Extrait du document —
A la Caisse autonome des médecins de France (Carmf) aussi, on voit où le bât blesse : “le cumul est un outil pour que les médecins continuent de travailler. L’allègement des cotisations permettrait de les encourager à choisir le cumul, mais c’est une carte que le ministère garde en réserve pour le moment…” De fait, les négociations sur le sujet semblent au point mort. “Il y a eu des discussions pour un allégement des cotisations retraites avec Xavier Bertrand, mais depuis le changement de gouvernement les négociations n’ont pas repris”, regrette Roger Rua, président du Syndicat des médecins libéraux (SML).

 

Spirale infernale

“Les deux premières années, je faisais entre 18 et 22 semaines de remplacement par an dans mon ancien cabinet en région parisienne, raconte Jacques Laporte. Mais cette année, je suis passé à huit semaines, plus un jour par semaine en tant que salarié à l’hôpital de Belle-Ile : un médecin à la retraite qui gagne moins de 11 500 euros par an est dispensé de cotisations Carmf.”

Enregistrements du corpus —
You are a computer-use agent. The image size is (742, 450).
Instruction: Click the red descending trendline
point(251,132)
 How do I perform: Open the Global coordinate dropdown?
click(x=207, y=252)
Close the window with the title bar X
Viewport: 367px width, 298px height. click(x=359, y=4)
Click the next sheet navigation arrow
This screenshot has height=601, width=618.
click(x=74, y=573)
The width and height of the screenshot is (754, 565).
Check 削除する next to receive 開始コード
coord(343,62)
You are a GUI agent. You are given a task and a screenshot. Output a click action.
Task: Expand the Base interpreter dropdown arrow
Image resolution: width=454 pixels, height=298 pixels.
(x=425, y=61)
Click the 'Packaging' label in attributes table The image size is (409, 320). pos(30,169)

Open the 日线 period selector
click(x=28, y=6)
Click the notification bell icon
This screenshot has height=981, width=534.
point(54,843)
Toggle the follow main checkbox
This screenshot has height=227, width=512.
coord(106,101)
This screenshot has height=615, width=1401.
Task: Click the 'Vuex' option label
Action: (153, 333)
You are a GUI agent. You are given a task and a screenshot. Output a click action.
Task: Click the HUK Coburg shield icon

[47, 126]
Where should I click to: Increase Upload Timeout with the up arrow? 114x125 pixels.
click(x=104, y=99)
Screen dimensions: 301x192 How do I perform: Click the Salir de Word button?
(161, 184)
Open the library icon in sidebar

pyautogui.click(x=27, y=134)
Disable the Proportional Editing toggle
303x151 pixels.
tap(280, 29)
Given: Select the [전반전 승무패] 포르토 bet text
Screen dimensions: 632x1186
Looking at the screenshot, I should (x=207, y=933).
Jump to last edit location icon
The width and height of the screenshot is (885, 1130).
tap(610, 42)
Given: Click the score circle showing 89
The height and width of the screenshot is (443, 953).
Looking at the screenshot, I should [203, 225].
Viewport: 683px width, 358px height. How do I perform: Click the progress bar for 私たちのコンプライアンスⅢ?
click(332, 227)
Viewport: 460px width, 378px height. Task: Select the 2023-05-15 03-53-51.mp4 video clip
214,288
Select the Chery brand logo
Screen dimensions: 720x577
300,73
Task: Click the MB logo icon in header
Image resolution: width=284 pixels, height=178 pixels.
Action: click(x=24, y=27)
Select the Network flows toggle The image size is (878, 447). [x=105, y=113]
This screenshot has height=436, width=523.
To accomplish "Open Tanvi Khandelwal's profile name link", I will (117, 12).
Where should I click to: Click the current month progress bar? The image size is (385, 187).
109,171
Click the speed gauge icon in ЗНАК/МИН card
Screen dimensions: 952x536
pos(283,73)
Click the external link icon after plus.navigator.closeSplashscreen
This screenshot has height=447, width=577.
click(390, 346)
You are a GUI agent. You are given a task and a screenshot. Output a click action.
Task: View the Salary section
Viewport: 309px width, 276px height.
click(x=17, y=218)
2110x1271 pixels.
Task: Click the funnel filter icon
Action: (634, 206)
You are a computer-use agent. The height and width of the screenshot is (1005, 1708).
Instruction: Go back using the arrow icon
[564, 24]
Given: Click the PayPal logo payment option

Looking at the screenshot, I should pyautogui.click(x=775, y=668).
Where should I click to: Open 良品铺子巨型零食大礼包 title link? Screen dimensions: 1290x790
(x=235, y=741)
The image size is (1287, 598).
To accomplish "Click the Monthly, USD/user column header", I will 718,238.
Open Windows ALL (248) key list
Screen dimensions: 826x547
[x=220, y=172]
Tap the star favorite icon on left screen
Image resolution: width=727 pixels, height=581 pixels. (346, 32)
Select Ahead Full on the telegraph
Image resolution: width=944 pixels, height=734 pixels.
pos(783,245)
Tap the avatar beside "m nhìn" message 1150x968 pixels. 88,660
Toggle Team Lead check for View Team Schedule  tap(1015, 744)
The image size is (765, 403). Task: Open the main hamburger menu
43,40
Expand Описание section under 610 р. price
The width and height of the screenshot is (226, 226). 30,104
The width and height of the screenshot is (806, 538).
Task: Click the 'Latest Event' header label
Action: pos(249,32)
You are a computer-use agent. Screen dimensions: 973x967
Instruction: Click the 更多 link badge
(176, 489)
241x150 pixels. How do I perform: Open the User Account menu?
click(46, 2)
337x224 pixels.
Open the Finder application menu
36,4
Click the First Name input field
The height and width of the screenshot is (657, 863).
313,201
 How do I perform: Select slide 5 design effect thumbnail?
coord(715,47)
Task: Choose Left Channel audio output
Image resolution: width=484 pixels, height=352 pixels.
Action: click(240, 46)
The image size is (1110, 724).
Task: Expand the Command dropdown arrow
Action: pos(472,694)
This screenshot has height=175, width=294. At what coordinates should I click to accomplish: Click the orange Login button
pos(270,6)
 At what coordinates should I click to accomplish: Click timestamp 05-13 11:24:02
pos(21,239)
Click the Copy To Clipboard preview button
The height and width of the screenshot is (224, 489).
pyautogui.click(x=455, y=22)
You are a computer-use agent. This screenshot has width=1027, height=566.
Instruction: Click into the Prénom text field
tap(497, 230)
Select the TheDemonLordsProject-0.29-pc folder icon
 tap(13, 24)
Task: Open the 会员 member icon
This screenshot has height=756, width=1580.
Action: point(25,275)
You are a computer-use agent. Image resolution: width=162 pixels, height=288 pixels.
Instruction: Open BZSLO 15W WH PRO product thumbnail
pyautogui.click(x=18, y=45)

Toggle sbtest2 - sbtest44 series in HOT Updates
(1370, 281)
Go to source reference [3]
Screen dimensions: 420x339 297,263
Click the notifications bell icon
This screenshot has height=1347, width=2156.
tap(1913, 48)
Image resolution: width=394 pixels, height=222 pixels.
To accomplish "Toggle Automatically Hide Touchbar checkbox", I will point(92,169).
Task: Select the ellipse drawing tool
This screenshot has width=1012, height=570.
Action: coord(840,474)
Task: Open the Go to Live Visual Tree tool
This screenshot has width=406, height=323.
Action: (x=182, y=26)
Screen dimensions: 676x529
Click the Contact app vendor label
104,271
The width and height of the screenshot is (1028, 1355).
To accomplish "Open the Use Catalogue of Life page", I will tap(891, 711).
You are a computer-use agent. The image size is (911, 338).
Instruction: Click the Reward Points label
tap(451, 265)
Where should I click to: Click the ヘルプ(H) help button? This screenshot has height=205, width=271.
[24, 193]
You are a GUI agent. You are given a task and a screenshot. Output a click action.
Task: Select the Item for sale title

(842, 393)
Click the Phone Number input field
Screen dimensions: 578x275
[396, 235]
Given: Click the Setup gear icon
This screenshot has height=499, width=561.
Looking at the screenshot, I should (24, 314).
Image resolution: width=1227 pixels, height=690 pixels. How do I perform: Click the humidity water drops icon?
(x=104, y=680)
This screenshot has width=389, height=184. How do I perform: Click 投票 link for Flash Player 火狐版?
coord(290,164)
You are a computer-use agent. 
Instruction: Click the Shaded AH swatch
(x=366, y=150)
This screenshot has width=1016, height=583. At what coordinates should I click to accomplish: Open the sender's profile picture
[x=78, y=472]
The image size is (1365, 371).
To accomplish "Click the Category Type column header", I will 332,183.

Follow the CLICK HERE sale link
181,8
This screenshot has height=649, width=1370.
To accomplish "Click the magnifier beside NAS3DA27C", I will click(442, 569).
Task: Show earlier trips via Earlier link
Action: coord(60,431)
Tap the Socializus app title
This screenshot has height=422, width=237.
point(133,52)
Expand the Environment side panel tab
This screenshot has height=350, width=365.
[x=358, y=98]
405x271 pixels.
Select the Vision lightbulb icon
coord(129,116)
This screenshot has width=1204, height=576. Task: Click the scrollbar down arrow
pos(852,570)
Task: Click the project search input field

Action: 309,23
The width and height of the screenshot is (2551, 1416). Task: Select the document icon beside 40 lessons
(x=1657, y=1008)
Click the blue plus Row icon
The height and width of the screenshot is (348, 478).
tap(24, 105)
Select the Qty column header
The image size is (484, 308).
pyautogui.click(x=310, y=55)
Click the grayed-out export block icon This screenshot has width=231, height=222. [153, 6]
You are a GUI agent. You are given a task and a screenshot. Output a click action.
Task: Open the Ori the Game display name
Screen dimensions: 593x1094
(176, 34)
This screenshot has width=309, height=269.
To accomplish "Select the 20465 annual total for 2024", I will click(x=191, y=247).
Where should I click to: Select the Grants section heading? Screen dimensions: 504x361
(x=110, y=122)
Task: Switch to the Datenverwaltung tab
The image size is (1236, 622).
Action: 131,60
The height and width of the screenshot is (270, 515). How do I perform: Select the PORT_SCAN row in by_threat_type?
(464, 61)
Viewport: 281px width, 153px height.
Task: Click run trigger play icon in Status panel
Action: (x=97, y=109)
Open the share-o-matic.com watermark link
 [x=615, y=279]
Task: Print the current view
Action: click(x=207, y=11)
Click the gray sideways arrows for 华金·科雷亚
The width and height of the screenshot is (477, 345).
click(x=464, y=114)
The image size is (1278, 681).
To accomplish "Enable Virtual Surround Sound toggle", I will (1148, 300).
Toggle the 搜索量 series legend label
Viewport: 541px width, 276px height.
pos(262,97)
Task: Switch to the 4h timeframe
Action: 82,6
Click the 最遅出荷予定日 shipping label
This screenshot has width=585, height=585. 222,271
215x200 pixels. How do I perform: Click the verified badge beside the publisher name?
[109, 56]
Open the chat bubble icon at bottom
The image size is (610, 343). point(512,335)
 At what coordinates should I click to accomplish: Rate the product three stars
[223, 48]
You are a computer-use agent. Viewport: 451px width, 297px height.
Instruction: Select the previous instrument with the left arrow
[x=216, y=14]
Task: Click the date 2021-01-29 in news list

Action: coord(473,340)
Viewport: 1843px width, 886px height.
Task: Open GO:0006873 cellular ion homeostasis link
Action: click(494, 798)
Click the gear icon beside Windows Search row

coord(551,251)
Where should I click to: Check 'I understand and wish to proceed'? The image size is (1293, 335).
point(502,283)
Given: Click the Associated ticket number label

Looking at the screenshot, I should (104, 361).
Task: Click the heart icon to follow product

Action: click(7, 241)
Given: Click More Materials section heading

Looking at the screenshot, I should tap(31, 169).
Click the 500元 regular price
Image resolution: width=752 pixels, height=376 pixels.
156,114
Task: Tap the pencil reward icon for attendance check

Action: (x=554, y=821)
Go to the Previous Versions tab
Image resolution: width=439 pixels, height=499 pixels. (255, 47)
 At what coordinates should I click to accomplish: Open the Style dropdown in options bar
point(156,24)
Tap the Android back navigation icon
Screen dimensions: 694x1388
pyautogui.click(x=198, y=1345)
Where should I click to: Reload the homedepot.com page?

Activité — Recopiez mot pour mot le passage de l'extrait sur le cumul emploi-retraite des médecins, en commençant par « A la Caisse » et en allant jusqu'à « médecins libéraux (SML). ». Les enregistrements n'interviennent pas ici.

Réponse —
A la Caisse autonome des médecins de France (Carmf) aussi, on voit où le bât blesse : “le cumul est un outil pour que les médecins continuent de travailler. L’allègement des cotisations permettrait de les encourager à choisir le cumul, mais c’est une carte que le ministère garde en réserve pour le moment…” De fait, les négociations sur le sujet semblent au point mort. “Il y a eu des discussions pour un allégement des cotisations retraites avec Xavier Bertrand, mais depuis le changement de gouvernement les négociations n’ont pas repris”, regrette Roger Rua, président du Syndicat des médecins libéraux (SML).